A debate centred on women and Local Transport Plans was seen as a timely start to the year 2000. Women and their transport needs have been around for a long time, but it is only in the past three years that this topic seems to have gained some recognition in government policy. The 1998 Government Transport White Paper stated that: "...the measures we are introducing will tackle the transport needs of women, disabled and elderly people." (1)

The White Paper specifically referred to some of the transport issues affecting women - driving licence ownership ("over 4 in 10 women" (2) do not have them) and reliance on public transport, particularly buses - to name two.
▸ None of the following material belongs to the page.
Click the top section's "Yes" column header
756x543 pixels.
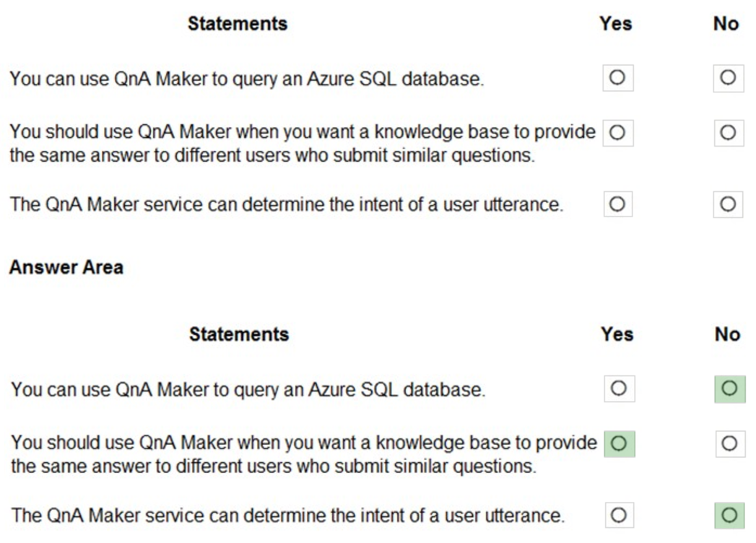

It also included a list of amendments that would improve transport for women:

There are three reasons why the year 2000 could be described as a landmark year. Firstly there is the Department of the Environment, Transport and the Regions (DETR) -commissioned Gender Audit produced by Professor Kerry Hamilton and her colleagues at the University of East London. If applied carefully, this Audit could bring about a fundamental recognition of women's transport needs and concerns. Then there is the forthcoming mayoral election and the Greater London Authority (GLA) - where transport in London is firmly on the agenda. Thirdly, there is the change from the yearly 'Transport Policies and Programmes' to the five-yearly 'Local Transport Plans' (LTPs) for local authorities, and for the London Boroughs the move to 'Interim Transport Plans' (ITPs) and then to 'Local Implementation Plans' (LIPs). When combined with the new emphasis on consultation, this change to longer-term transport planning could work well for women.

The Gender Audit

Professor Kerry Hamilton attended the seminar to introduce this topic. Due to be launched this Easter, the Gender Audit is a checklist that organisations undertake on a regular basis to ensure that their own house is in order and that the services they offer are sensitive to women's needs (see Box 1 on the next page). It also contains a definitive overview of women's social, economic and transport profiles, a literature review, and the results of focus groups in which a wide variety of women discussed transport issues. The Audit is intended for local authorities but will hopefully be undertaken by transport operators and providers, and by businesses and institutions such as hospitals and universities (and governments!?) as well. Initial reports say that some transport operators are interested - London Transport and West Yorkshire both support the Audit. Transport operators and policy-makers would particularly benefit from an increased understanding of the needs of women passengers, as well as from a re-evaluation of women in their own organisational structures.

Box 1

The Gender Audit Checklist serves two purposes:

  1. "As a management tool - to assess how well the organisation meets women's needs, to identify priorities for improvement, and to measure progress towards gender-based targets.
  2. As a community tool - to assess how well a local transport provider or local authority meets women's transport needs, to identify priorities for campaigning, lobbying and negotiations, and to measure progress for operators and local authorities towards gender-based targets." (4)

The positive implications of the Gender Audit are numerous. Its very existence shows that the government has been forced to take women's transport needs seriously by funding research into this rather neglected area. Organisations undertaking the Audit will identify their departments in which women are under-represented. This is crucial in revealing whether women are involved at executive, management and policy-making levels as well as at 'shop floor' levels. Undertaking the Audit also ensures that organisations think about women's needs as service users as well as employees, and judge services on how effectively they meet these needs.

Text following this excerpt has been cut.